Почти одновременно приехали в Дмитров Михаил Ярославич Тверской и Иван Дмитриевич Переяславский. Остановились на разных подворьях. Князья московский и тверской, увидев друг друга, искренне обрадовались встрече.

— Здравствуй, Миша,— полуобнял соседа Данила.— Ну, какие новости у тебя?

— Хорошие, Данила Александрович, у меня второй сын родился.

— О-о, поздравляю. Догоняй, догоняй меня.

— И первого сына, Дмитрия, буду постригать днями.

-Уже?

— А как же, три года отроку.

— О, время летит. Кажись, вчера родился — и уж отрок. А вот мой старший, знакомься. Юрий. Есть кому меня в могилу спровадить,— пошутил князь.

Но шутка, видимо, не понравилась княжичу, нахмурился сердито и даже на кивок князя Михаила ничего не ответил.

— Серьезный у тебя парень,— заметил Михаил.

— Да уж куда. Чего надулся, как мышь на крупу? — попенял Данила сыну.— Чай, с Тверью у нас союз крепкий. Верно, Миша?

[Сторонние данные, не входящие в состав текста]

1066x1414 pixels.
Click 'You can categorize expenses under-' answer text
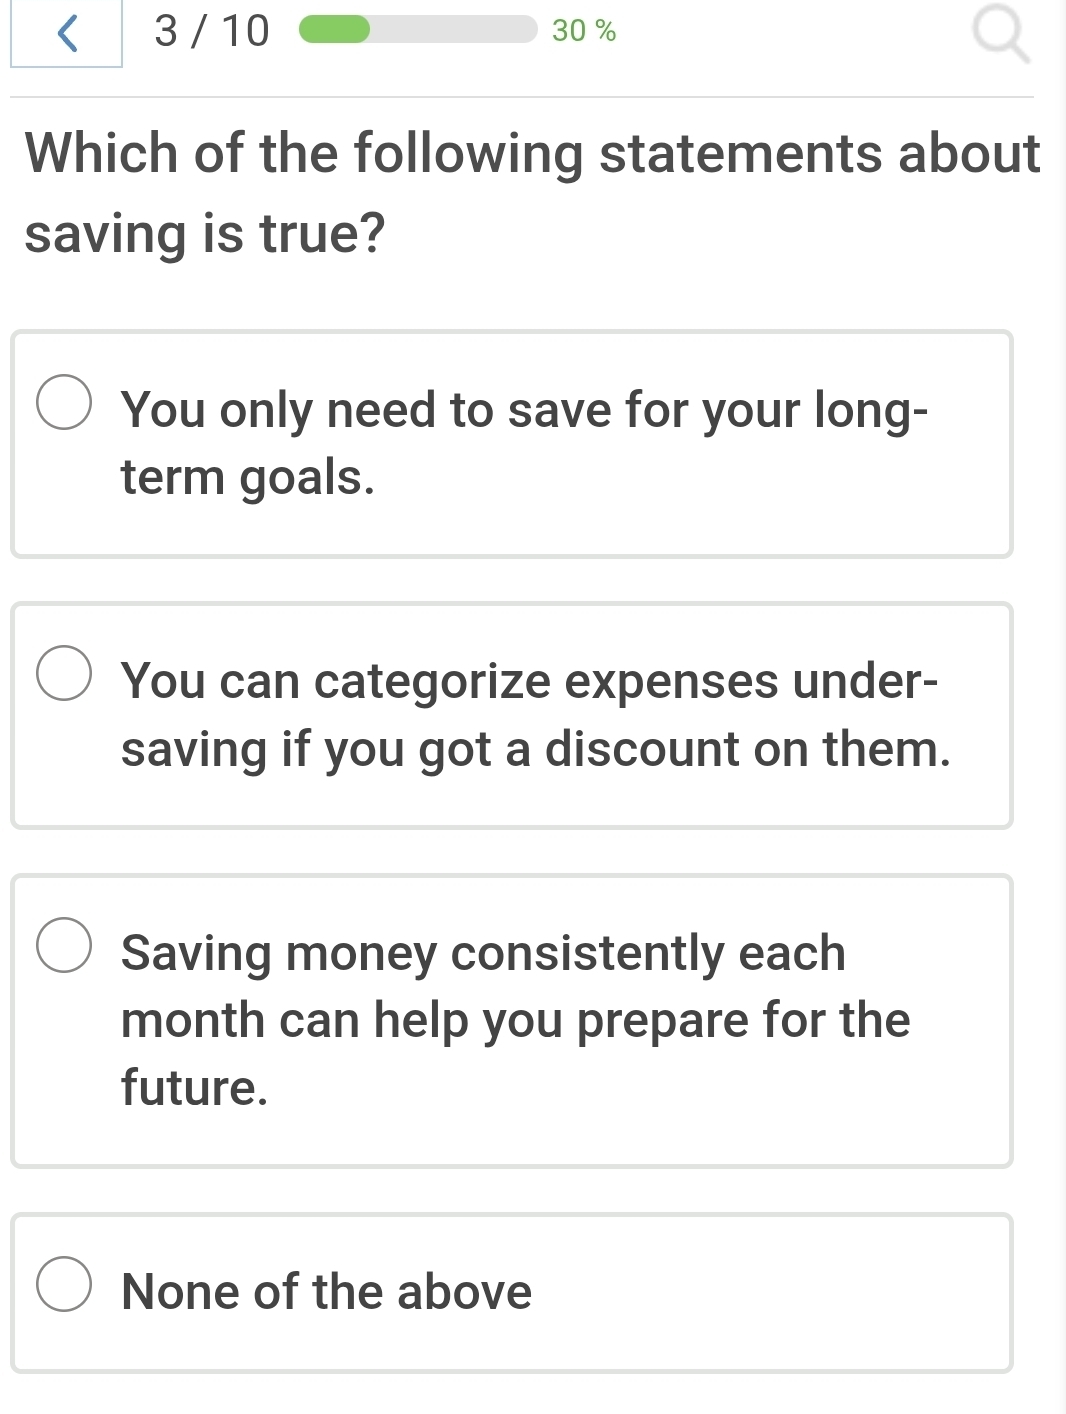(x=529, y=681)
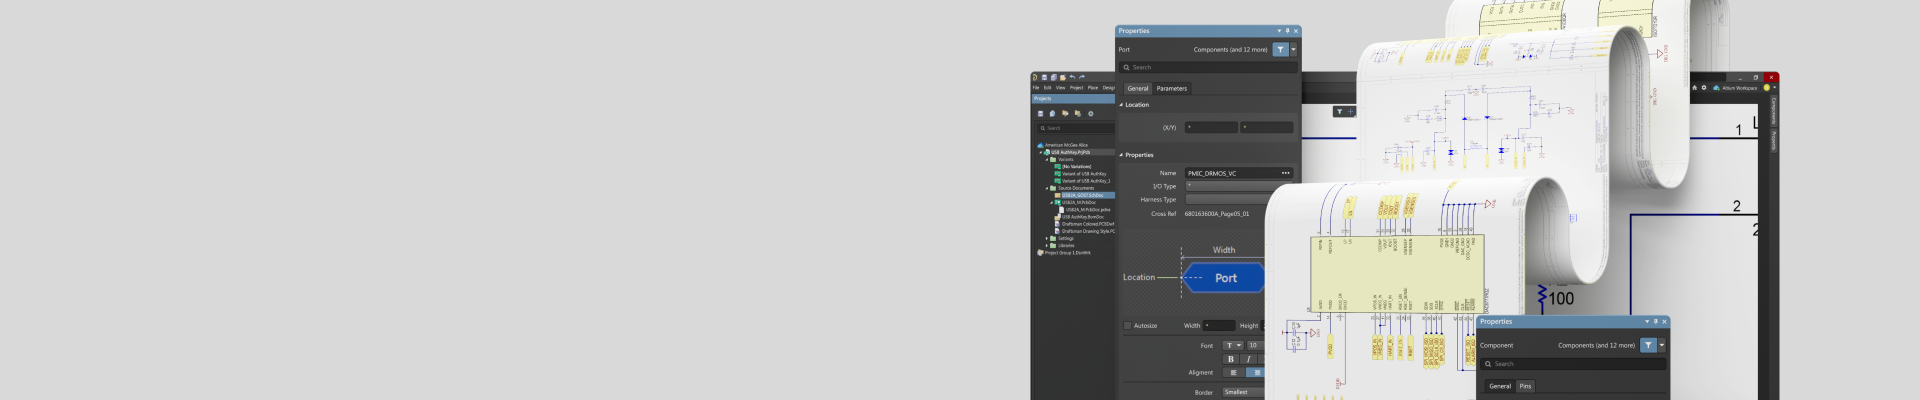Open the I/O Type dropdown
1920x400 pixels.
tap(1230, 186)
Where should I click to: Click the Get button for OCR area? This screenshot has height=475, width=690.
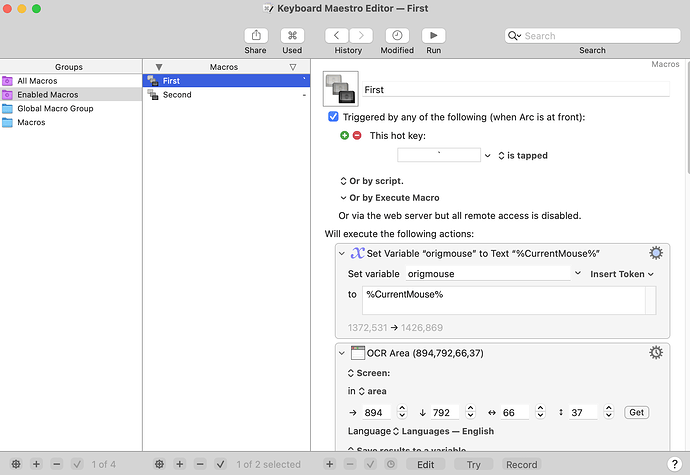click(x=636, y=412)
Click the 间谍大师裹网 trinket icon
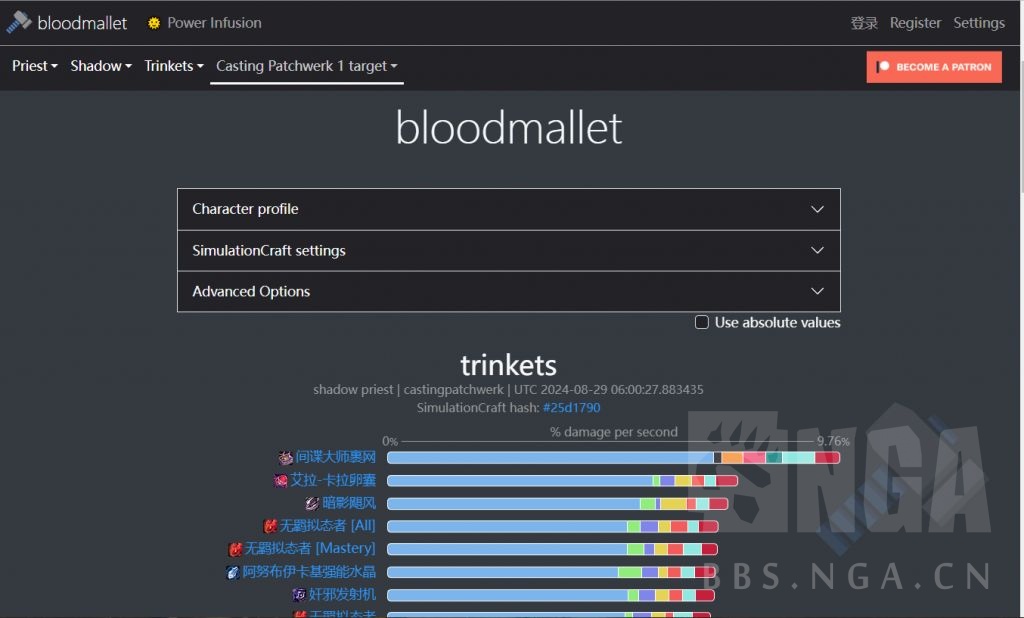This screenshot has height=618, width=1024. [x=286, y=458]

— Верно, Данила Александрович, нам делить нечего.

— Делить-то нашлось бы что, но лучше не надо,— засмеялся московский князь.

Собрались князья в самой светлой горнице дома наместника. Расселись по лавкам. Великий князь сел под иконой. Перекрестившись и пробормотав быстро слова молитвы, он заговорил:

— Ныне съезд наш, слава Богу, без татарского ока пройдет и, надеюсь, без ссор, как тот, первый. Тогда у нас из-за Федора Ростиславича сыр-бор разгорелся. Ныне, Царствие ему Небесное, Федор успокоился и ссориться нам не с чего.

При сих словах зашевелился на лавке Иван Дмитриевич, возможно, что-то сказать хотел, но великий князь взглядом остудил его желание.

— Хочу доложить вам, братья, что ныне зимой мне с новгородцами удалось разгромить свейскую крепость на Неве, недалеко от того места, где шестьдесят лет назад отец устроил им баню. Так что не посрамили и мы русского оружия.

— Главное, без татар,— заметил князь Данила.

— Да, без татар,— согласился князь Андрей.— Но и без вас, братцы. Основные траты были мои, новгородцев и ладо-жан. Пороки и тарасы новгородцы строили. Мне ныне надо в Орду ехать, а я потратился изрядно на свеев, поэтому придется вам, братцы, весь выход собранный передать мне, я и вручу его Тохте.

— А не потребует Тохта с нас еще? — спросил князь Данила.— Вручишь-то ты, а не мы.

— С какой стати? Я ведь вручу выход от всей Русской земли.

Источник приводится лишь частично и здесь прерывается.